Atef, also known as Abu Hafs al-Masri, left for Afghanistan in the mid-1980s from his native Egypt. He had been a member of Egyptian Islamic Jihad, the group that killed President Anwar Sadat in 1981, as retribution for his peace deal with Israel.
Intelligence services identified him as the "military planner" of the September 11th attacks, and the 1998 bombings of US embassies in Kenya and Tanzania, for which he was on the FBI's "most wanted" list.
Evidence presented during the embassy bombings trial allegedly showed that Atef had kept in touch by satellite phone with the conspirators preparing to set off the bombs.
He was said to have operated from Afghanistan and Pakistan, and to have held meetings with the embassy conspirators in Peshawar as an intermediary between them and bin Laden.
The embassy indictment also charged that Atef, then based with bin Laden in Sudan, had encouraged attacks on US troops in Somalia in October 1993, as a result of which, 18 US Rangers were killed while hunting Somali warlord, Mohamed Farah Aideed, and trying to apprehend his aides.

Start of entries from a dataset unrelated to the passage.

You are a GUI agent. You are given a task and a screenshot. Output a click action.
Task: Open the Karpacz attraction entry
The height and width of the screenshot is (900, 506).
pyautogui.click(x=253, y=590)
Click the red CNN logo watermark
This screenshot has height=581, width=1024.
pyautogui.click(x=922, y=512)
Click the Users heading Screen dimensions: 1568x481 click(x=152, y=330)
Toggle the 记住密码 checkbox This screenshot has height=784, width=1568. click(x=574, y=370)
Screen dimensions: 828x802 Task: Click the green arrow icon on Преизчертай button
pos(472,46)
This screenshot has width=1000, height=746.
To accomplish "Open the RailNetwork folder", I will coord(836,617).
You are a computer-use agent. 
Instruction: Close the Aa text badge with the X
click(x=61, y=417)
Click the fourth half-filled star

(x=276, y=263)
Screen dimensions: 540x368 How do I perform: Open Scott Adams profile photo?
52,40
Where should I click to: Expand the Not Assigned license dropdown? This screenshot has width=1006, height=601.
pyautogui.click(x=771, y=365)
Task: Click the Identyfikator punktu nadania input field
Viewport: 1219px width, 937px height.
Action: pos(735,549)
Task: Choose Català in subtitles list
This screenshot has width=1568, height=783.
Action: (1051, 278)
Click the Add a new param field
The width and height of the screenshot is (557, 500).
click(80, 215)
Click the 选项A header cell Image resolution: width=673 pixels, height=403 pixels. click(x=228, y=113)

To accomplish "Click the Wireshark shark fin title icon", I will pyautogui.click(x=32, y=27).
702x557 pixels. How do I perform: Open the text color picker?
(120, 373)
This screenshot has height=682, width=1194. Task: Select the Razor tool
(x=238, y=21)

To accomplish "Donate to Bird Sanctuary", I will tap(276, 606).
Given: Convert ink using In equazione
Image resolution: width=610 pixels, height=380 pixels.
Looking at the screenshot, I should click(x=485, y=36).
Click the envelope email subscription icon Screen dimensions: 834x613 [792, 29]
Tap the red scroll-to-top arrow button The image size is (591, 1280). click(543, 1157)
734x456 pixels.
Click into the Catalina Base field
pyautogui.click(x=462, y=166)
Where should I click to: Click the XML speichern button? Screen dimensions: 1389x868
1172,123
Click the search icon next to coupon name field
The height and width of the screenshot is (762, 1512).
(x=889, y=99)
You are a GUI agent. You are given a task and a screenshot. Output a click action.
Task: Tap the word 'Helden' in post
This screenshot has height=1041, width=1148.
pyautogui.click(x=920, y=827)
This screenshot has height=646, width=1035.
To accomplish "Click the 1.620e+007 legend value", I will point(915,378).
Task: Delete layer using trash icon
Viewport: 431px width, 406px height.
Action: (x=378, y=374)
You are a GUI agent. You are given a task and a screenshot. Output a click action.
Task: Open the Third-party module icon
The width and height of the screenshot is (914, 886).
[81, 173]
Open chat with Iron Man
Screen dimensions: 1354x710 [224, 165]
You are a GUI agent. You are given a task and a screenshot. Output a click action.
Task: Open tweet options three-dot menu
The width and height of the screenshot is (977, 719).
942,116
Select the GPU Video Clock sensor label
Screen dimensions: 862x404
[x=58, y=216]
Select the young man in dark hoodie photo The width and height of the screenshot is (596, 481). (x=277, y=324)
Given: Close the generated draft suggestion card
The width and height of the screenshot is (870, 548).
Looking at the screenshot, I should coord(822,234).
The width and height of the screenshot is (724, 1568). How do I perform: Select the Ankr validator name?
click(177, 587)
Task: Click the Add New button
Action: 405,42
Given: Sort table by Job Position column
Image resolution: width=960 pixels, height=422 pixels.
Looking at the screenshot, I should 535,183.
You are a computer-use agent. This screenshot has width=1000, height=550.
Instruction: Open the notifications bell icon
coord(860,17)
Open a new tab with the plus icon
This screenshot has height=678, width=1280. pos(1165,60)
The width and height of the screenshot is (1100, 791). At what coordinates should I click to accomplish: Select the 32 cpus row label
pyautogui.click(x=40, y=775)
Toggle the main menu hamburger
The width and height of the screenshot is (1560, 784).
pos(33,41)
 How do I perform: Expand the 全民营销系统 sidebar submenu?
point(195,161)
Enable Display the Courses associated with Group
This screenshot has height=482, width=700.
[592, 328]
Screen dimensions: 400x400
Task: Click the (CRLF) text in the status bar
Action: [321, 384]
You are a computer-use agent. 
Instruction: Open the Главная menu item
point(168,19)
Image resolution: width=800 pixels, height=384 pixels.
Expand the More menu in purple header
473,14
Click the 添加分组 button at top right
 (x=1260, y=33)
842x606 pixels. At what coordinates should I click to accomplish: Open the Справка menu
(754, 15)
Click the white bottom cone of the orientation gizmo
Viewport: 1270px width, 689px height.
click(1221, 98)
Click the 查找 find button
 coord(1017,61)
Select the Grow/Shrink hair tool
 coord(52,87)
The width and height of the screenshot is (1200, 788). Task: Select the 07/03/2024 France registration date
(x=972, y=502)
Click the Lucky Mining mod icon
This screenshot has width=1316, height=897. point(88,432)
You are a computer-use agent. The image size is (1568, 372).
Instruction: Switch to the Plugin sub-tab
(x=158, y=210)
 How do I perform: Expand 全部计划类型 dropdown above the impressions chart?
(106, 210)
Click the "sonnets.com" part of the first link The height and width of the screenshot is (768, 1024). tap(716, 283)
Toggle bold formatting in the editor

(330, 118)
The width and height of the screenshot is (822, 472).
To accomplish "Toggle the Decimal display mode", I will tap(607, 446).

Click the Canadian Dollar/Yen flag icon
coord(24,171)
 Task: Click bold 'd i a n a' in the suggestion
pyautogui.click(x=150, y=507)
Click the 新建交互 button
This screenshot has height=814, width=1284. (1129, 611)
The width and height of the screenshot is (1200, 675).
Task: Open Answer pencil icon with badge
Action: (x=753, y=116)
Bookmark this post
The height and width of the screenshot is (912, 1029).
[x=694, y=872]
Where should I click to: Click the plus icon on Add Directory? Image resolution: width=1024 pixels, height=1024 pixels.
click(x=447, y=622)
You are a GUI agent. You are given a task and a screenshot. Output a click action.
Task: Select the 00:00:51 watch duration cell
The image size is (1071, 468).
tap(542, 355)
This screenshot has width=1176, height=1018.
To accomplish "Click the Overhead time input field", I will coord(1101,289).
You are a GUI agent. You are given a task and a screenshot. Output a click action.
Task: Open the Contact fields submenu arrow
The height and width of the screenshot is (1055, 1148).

According to US investigators, Atef sat on al-Qaeda's military committee and was also responsible for supervising the training of new members at camps in Afghanistan.
The United States had offered a $5 million reward for information leading to his arrest or conviction.
A former Egyptian policeman, believed to have been born around 1944, his daughter married one of bin Laden's sons earlier this year.
The Pentagon said earlier this week that several senior officials of the Taliban and perhaps al-Qaeda had died in a targeted strike on a house in Kabul on Tuesday.
An official in Washington declined to confirm that Atef had been killed in this raid, but said: "We believe that it is true that he was killed in the US bombing around Kabul." Like his chief, Atef was publicly contemptuous of US leaders and American military power.
"They are only human beings whose power has been exaggerated because of their huge media and the control they exert over the world's media," he told an Arab journalist in 1999.